Design ideas for building fault-tolerant systems of micro-services leveraging a distributed event log.
A DEL maintains an event-log and some computed state across several machines. Each event is tagged with an Event Source Key (ESK) that describes its origin. A DEL provides a total order of all events regardless of their ESK.
The computed state comprises:
- A mapping from Event Source Key (ESK) to event count
- A mapping from ESK to subscribers
Necessary API for consumers:
write(eventSourceKey: EventSourceKey, event: Event): Async<unit>
- Attempts to write an event to the log.
existsOrWrite(eventSourceKey: EventSourceKey, eventIndex: uint64, event: Event): Async<unit>
- Attempts to write the event to the log if
eventIndex = eventCount(eventSourceKey)
.
- Attempts to write the event to the log if
streamEvents(eventSourceKeys): IObservable<EventSourceKey * Event>
- Attempts to subscribe to events for the provided ESKs.
Possible implementations:
- Custom implementation using Raft consensus algorithm
- GetEventStore adapter
An ESo publishes events into the DEL. Each event published by an ESo is tagged with an ESK that identifies the stream of events. Note: the implementation may use the connection to detemine the ESK in order to reduce payloads size.

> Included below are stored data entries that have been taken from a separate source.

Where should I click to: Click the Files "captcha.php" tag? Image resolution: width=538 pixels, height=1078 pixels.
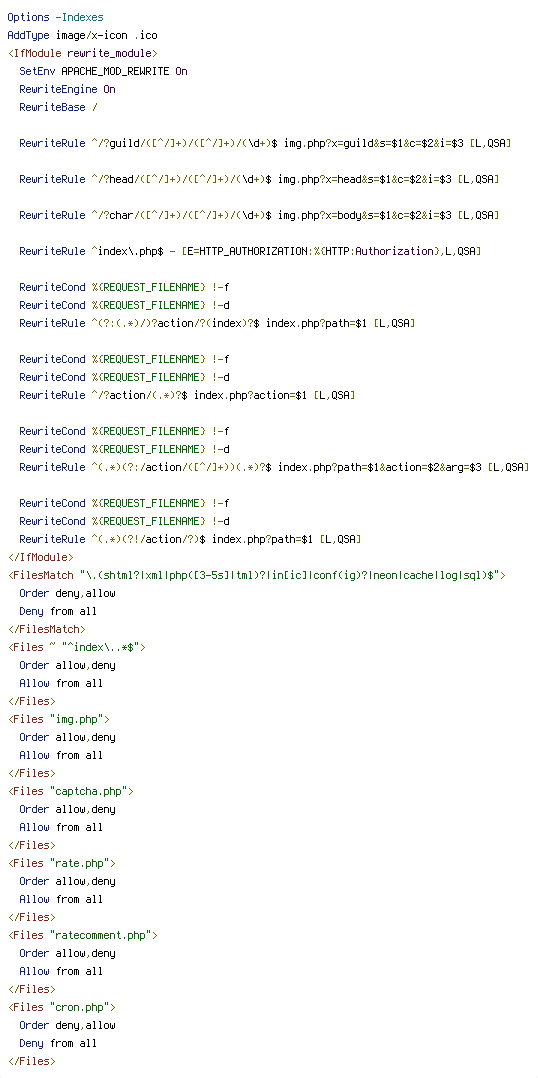71,791
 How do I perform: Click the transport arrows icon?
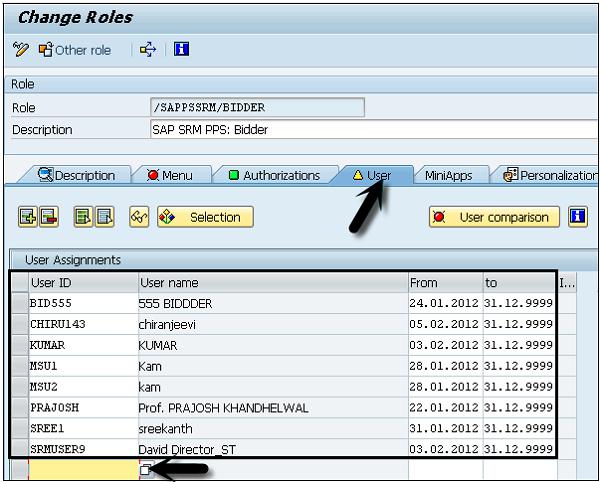click(148, 50)
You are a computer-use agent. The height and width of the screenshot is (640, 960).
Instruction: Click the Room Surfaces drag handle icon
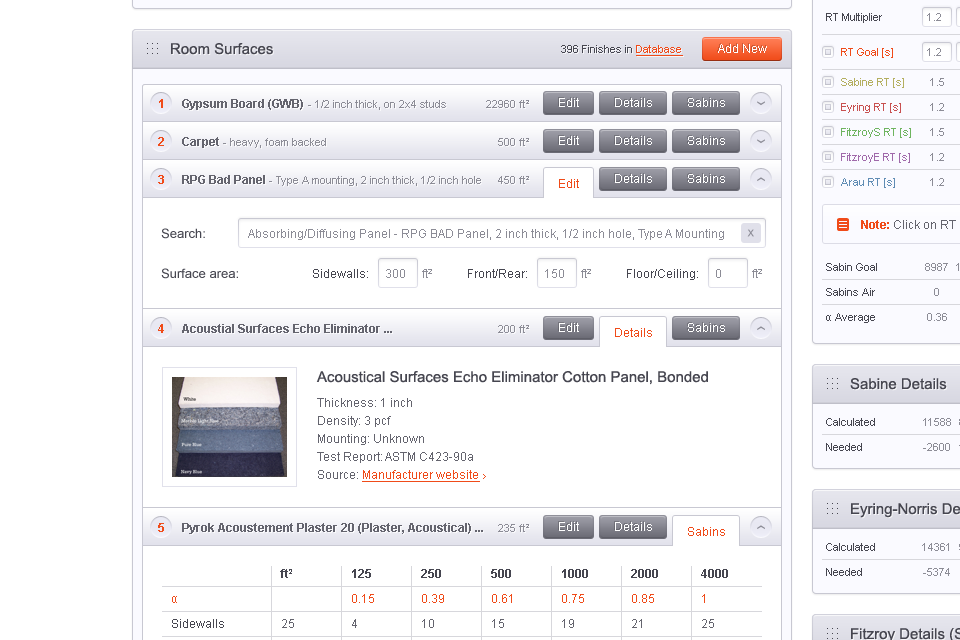click(152, 49)
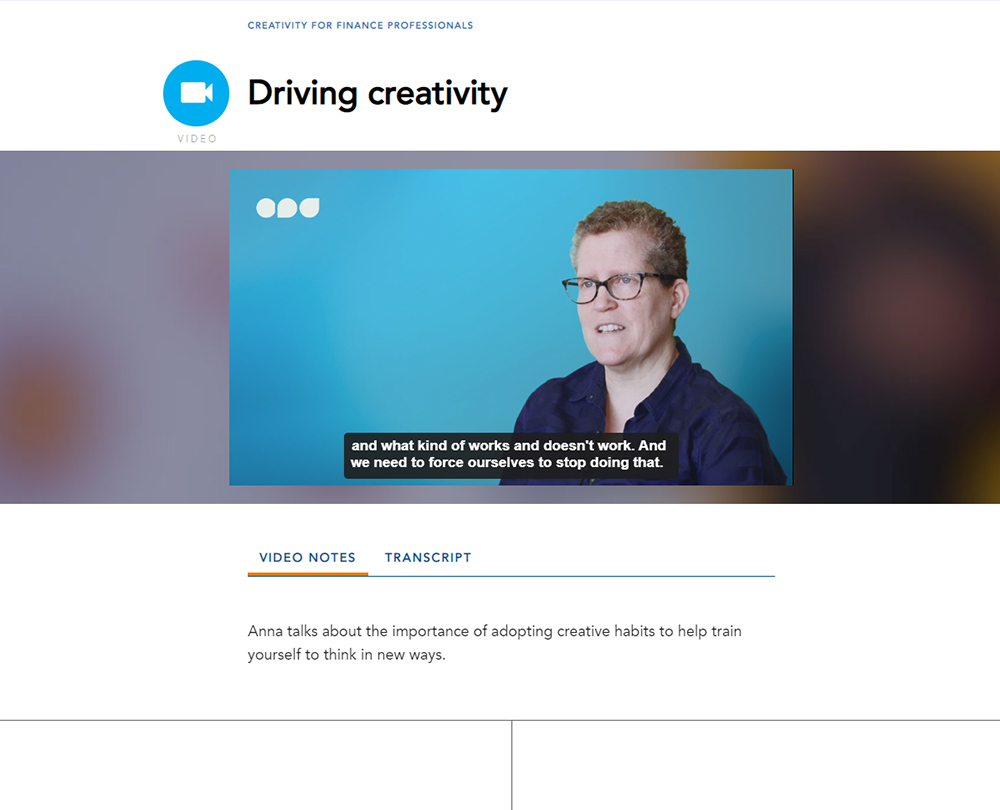This screenshot has height=810, width=1000.
Task: Open the Creativity for Finance Professionals course link
Action: (360, 26)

Each time an event is published, the DEL increments the event counter for the ESK.
An ESi subscribes to events from the DEL. This may be for all events or a subset of events based on their ESKs.
A DET is both an ESo and a ESi. For each event it receives it produces zero or more events tagged with its own ESK.
This is where the business logic of an application lives. For example, a matching engine could be implemented as a DET. It may subscribe to orderbook events and produce trade events.
It is important that a DET is deterministic. This allows multiple instances of the same DET logic to run side-by-side and race to produce the event transformation. This uses the existsOrWrite(...)
mechanism.
It is possible to generate the same, unique eventIndex
for each event across instances because:
- Each instance will receive input events in the same order.
- Each instance knows the number of events already written.
- Business logic inside Raft state-machines rather than
- Fewer network hops
- Cannot use log as a generic messaging middleware to reduce service coupling
- Single process
- Lowest overhead in terms of network and disk
- No fault tolerance
- Describe snapshotting process
- Describe journalling to "near-line" storage
- Introduce streams into terminology (common interfaces to sources, e.g., two sources may produce elements for a single stream)
- Create implementation
- Measure latency and throughput
- Measure latency across differing degrees of DET competition (see if GC jitter is reduced)
- Compare to other possible implementations
- Consider computing transformations before event is commited through consensus algorithm (what are the downsides space, forced immutability/transactions?)